#### About this task:
Nothing but the lines from the one containing "Viewport: 241px width, 180px" through the last line of the records below should be copied, exactly and without pictures.

━━━━━━━━━━━━━━━━━━━━

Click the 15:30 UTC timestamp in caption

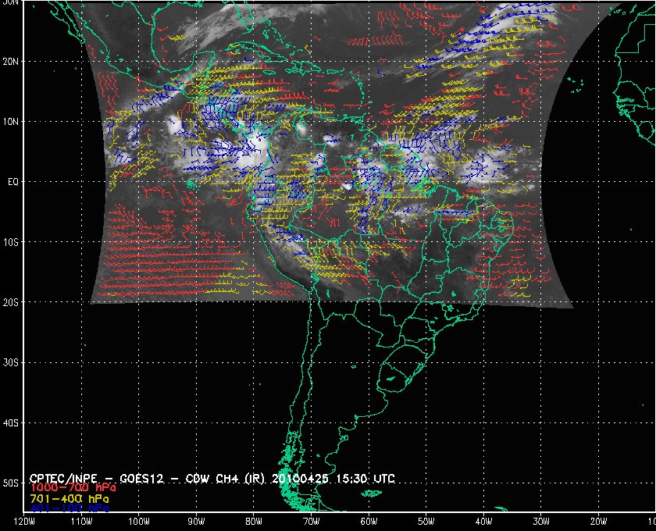point(364,478)
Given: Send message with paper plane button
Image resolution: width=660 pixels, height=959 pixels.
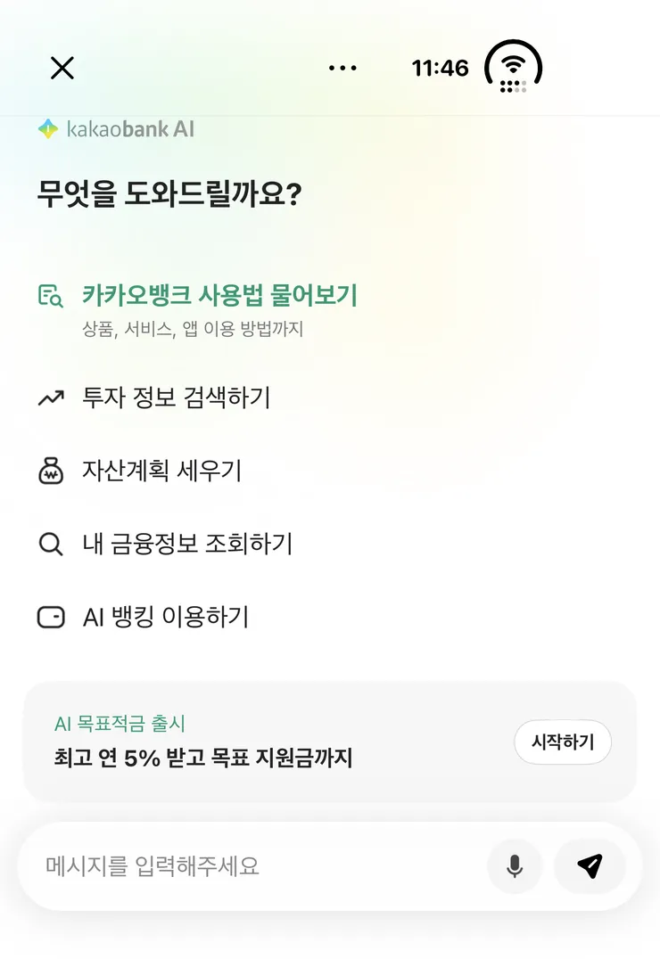Looking at the screenshot, I should coord(590,866).
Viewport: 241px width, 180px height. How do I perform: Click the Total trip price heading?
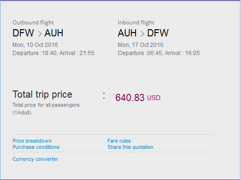pos(42,95)
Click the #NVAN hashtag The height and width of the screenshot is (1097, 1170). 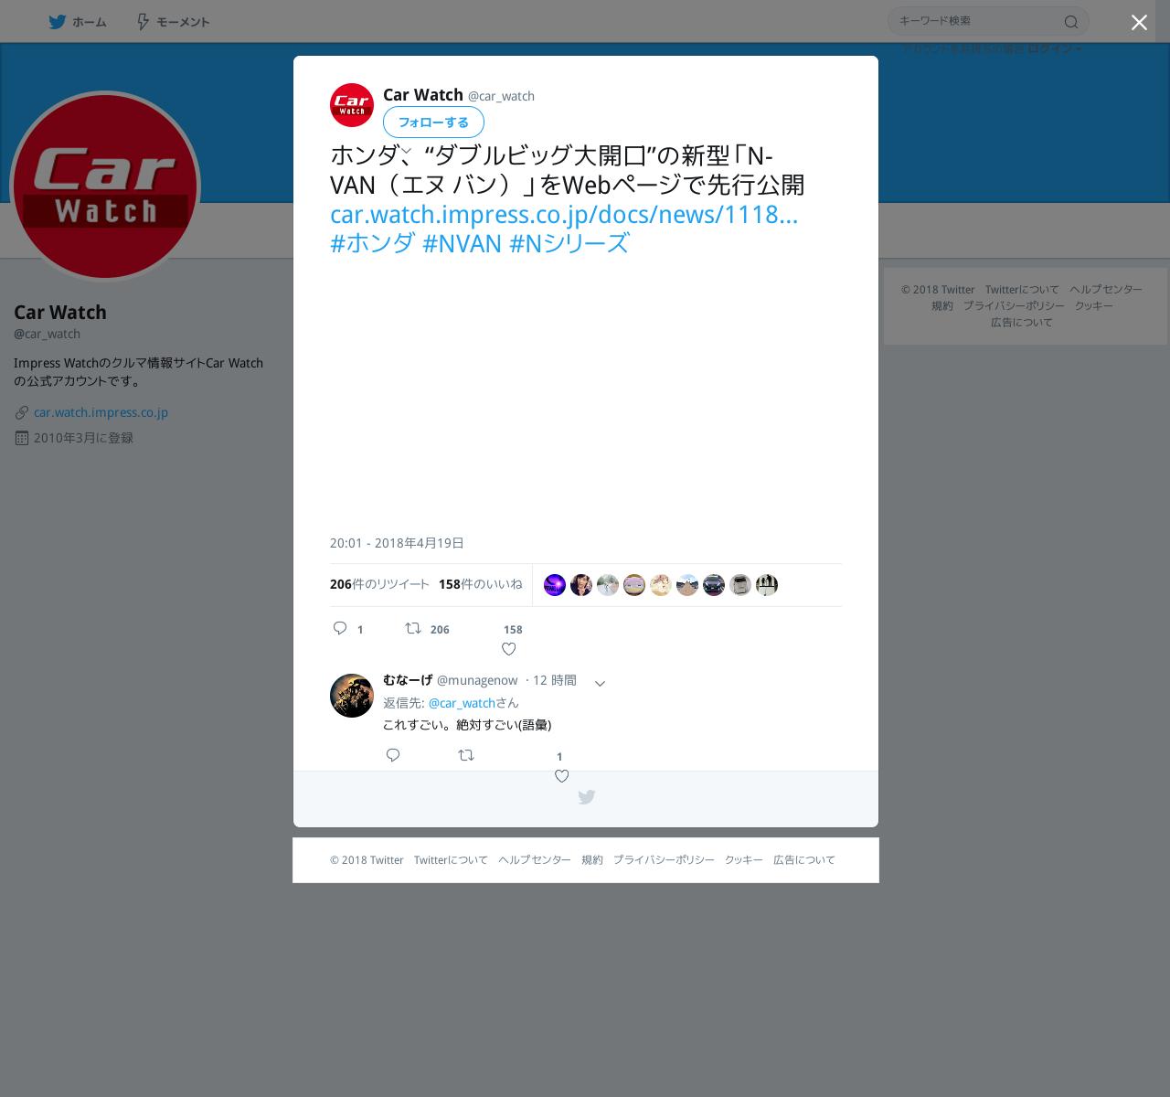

━━━━━━━━━━━━━━━━━━━━

#### Reply to the exercise:
Viewport: 241px width, 180px height. How do I perform: Click the Total trip price heading?
pos(42,95)
Click the #NVAN hashtag The height and width of the screenshot is (1097, 1170). 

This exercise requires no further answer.